The house we lived in on my Grandma’s farm was a three room log house. A dogtrot or porch divided the kitchen from the living room. Our bedroom was upstairs over the living room. It was cold as ice in the winter and hot as the "underworld" in the summer. Dad and Mom's bedroom was part of the living room. There was a large fireplace in the north end of the house for heat during the winter months. You would freeze on one side and roast on the other. Well, that was the way of life for us country folks.

The kitchen was located on the east end of the house separated by the dogtrot (open hallway). Sure was a cold walk to the kitchen to eat in the cold winter months. Mom cooked on a small wood stove. She baked biscuits, cornbread, cooked the meat, vegetables and anything edible to fill up the hungry kids. She also cooked fruit and vegetables for canning so we could eat during the winter months.

Dad would fatten a pig for our fresh pork in the cold winter time. We would eat a bit of wild game during the winter months. We'd have fried squirrel and rabbit, but no possum, which wasn't our dish. Mom also would stew some of them and make dumplings so we could have a variety of dishes. So, you can see we lived sort of like Daniel Boone.

Dad loved to hunt for game so he could have hides for sale. He also loved to go fox hunting with his father-in-law, my Granddad Stephens. Granddad Stephens was a large man, white headed and sporting a big mustache, just as white as his hair. He also chewed tobacco, so his mustache was always stained, but he was a barrel of fun. Dad also loved to go on fishing trips. Often the family would go for a whole week camp out and live it up by cooking out and eating fish they caught on trotlines. We would sleep in the old wagon bed filled with hay which had a tarp cover held up by staves to keep us dry in case of rain. Feature, if you will, the old prairie schooners the settlers used to travel in.

All of us kids were all the time coming face to face with minor accidents like stubbing toes or getting thorns in our feet because we went barefooted during the summer months. The only shoes we could afford were our shoes for dress on weekends, and of course, school in the winter time.

Mom did lots of sewing for us. Made us four older boys short pants for dress out of discarded wool suits that Aunt Cora Ashley gave Mom (that Cora’s husband would no longer wear). Can you imagine how hot and sticky wool was during the summer? I just hated them, but what else could you do, this was all we had to wear. We did have overalls to wear for school though.

When I grew older, I would take Dad's two fox hounds out in the woods to chase rabbits. They would chase them into hollow logs, I would then take an axe and chop open the log, catch the rabbit and then get it ready to take to town on Monday morning when I went to school. The bus driver would let the fellows and I off, and we would sell our game at one of the local stores for our spending money. We would buy paper, pencils and candy to give to a girl we were trying to impress. So our life wasn’t always dull. By the way, this hunting deal didn't go over with Dad. It wasn't good for his fox hounds to chase rabbits, so I had to give up this hobby and pursue something else, like girls for instance, which wasn't so bad, much more fun than catching rabbits.
Hmmm . . . this tale from Uncle Bill breaks off just when it was getting very interesting. Perhaps we'll hear more about Uncle Bill's pursuit of the ladies in a report soon to follow?

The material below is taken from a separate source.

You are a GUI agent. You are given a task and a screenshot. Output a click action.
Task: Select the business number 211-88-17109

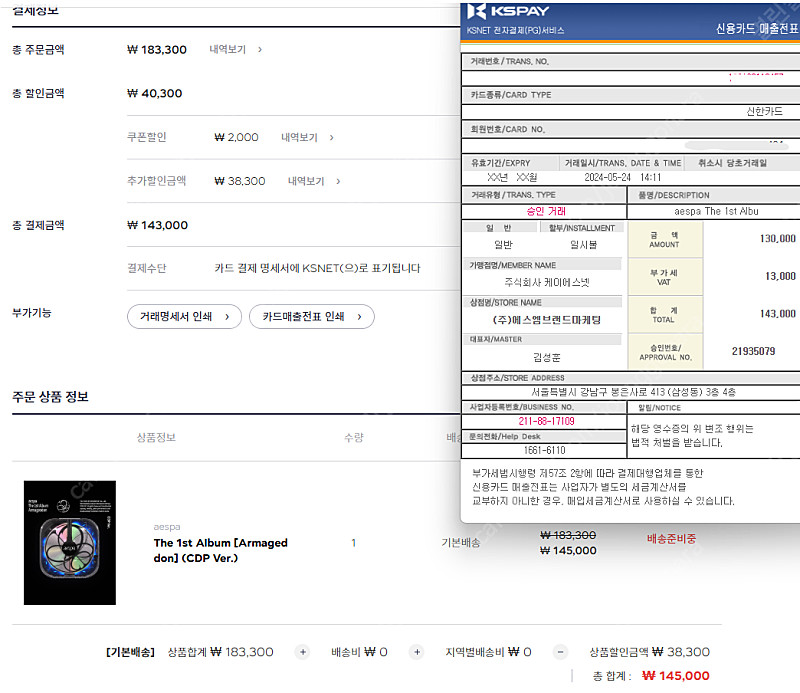tap(546, 421)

Unless Aunt Hazle hears about this . . .

Blogging is getting too easy for me these days. All I need do is check my email and post whatever one of the kinfolk has sent . . . so keep those emails dropping into my inbox, and I'll keep posting them.

I don't know what my other readers think of all these Ozark reports, but the kinfolk will be happy, and if all of my kin take to reading this blog, my readership will rise exponentially!